Sponsored by Google Cloud
Choosing Your First Generative AI Use Cases
To get started with generative AI, first focus on areas that can improve human experiences with information.
Competition for Meta’s Llama 2 and outperforms original LLaMA
A new open source language model has emerged for companies and researchers to use, with restrictions, that can handle tasks in both English and Chinese.
Baichuan-13B comes from Baichuan Intelligence, a startup founded by Wang XiaoChuan, former CEO of Sogou, a technology subsidiary of Tencent. The startup is regarded in China as a promising creator of large language models.
Baichuan has 13 billion parameters and is a souped-up version of an earlier seven billion parameter version. A base version was published, as well as a version focused on chat applications that can be used to generate copy for ads or answer user queries.
The 13 billion-parameter model is commercially usable, though companies seeking to use it have to apply for and receive “official commercial permission” by emailing the Baichuan team.
The startup’s researchers contend that its models are comparable to the ever-growing number of open source large language models available.

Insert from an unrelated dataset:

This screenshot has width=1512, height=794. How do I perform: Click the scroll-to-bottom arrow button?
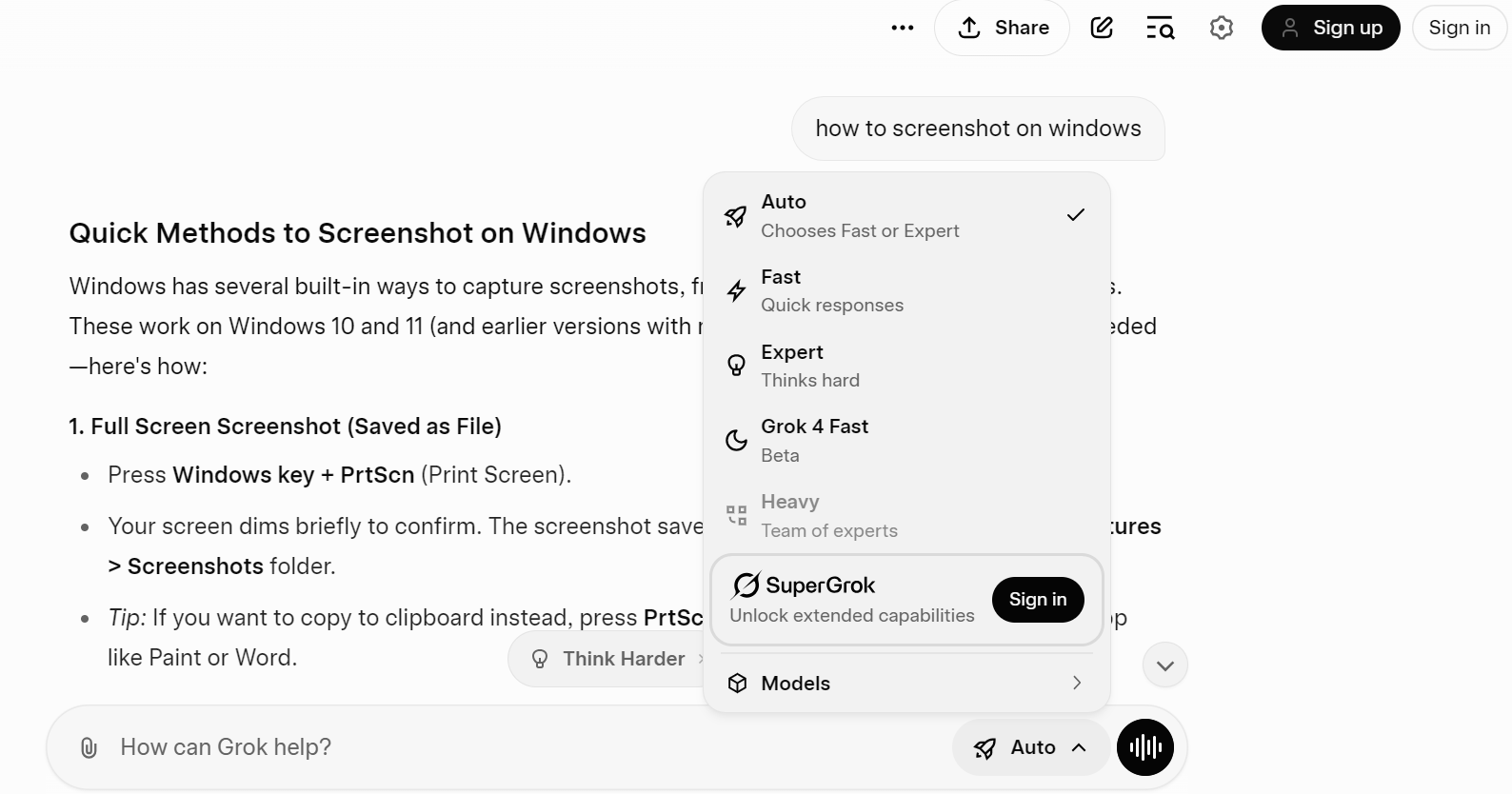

Notably, the Baichuan team compared its models to LLaMA, Meta’s original open source language model that has formed the basis for other open source models, including Alpaca and Gorilla.
For example, they highlight that Baichuan-13B was trained on 1.4 trillion tokens, some 40% more than the same-size version of LLaMA.
To achieve better inference performance, Baichuan-13B uses the ALiBi (Attention with Linear Biases) method, which allows Transformer-based models to consume longer sequences than what they were trained on.
When compared to the standard LLaMA-13B, Baichuan-13B exhibits an improvement in average inference speed (measured in tokens per second). In tests involving the generation of 2,000 tokens, the Baichuan-13B model was found to be 31.6% faster. On the C-Eval benchmark which measures a model’s performance abilities in Chinese, Baichuan-13B’s base and chat versions also outperformed the Chinese versions of LLaMA and Alpaca, as well as the popular Vicuna AI model.
Similar results were achieved when the models were tested on the MMLU benchmark.
Full results are accessible via the Baichuan-13B’s Hugging Face page.
The Baichuan-13B model was not, however, compared with Llama 2, the latest version of Meta’s popular open source large language model, which was released in mid-July.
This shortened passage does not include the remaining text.